Atlanta’s tentative budget keeps existing class sizes

Atlanta’s school board approved a tentative budget late Thursday night that maintains class sizes, furloughs teachers for three days and starts school a few minutes later for middle and high schoolers.

The Board of Education voted 5-2 to pass the $592 million spending plan for the 2013-2014 school year after struggling to shift more money to student instruction. In the end, the best the board could do was to avoid class sizes from growing worse.

The board added 26 teachers to its original budget proposal at a cost of about $2 million, but that was only enough to preserve existing student-to-teacher ratios.

“Unfortunately, we’re just not in an economic climate where we can add teachers,” said board Chairman Reuben McDaniel. “We’re glad we didn’t have to raise class sizes.”

The two board members who voted against the budget, Nancy Meister and Cecily Harsch-Kinnane, wanted a greater effort from Superintendent Erroll Davis’ administration to shrink large classes, which in some schools exceed state limits.

“In my opinion, there’s been a complete disregard of what the board wants to get to,” Meister said.

The budget for the 43,860-student school district relied on furloughing teachers, eliminating a planned 3 percent bonus and tapping $21.5 million in reserve funds in order to become balanced.

Atlanta plans to spend about $12 million more than it did in the 2012-2013 school year, in large part due to an increase in health care costs and pension liability payments.

The budget scraps a plan for the school district to create its own police force, instead opting to pay an additional $1 million to hire more Atlanta Police Department officers to work in schools.

That option will put a police officer in every school without the additional cost of buying vehicles or paying for training, McDaniel said.

“If you don’t have a feeling among students that they’re in a safe place, they’re not going to learn at their best,” he said.

Jarod Apperson, a Midtown resident and forensic accountant who has followed the budgeting process, said he was disappointed that the school district’s spending priorities will remain similar to last year’s.

“There’s been no presentation by the administration that takes a higher-level view to move the school system forward,” Apperson said. “This administration has more or less considered the same practices as in the past, with minor tweaks.”

Board members wanted to slash what they called “fluff” in the school district’s central office, and the superintendent committed to look for between $500,000 and $1.5 million in cuts to administration, McDaniel said.

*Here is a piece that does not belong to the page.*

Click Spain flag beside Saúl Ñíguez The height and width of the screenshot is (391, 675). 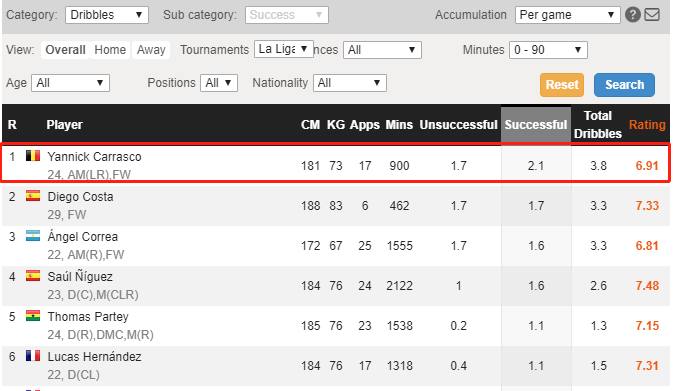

Atlanta Public Schools has the highest administration costs of any school district in the state.

School start times will change under the new budget, with middle school beginning at 9:05 a.m. instead of 8:45 a.m. and high school starting at 8:30 a.m. instead of 8:15 a.m. First bell at elementary schools would continue to be at 8 a.m.

The adjustments in bell times allows the school district to save about $1 million by reusing buses for up to three schools each morning.

The budget also calls for selling property — possibly the site of Atlanta International School — but it’s unclear whether the school district will move forward with that plan or attempt to sell other unused buildings.

“There are a lot of trade-offs,” said school district CFO Chuck Burbridge. “You’re really balancing a lot of interests, and it all comes together in the budget.”

A final vote on the budget is scheduled for June 27.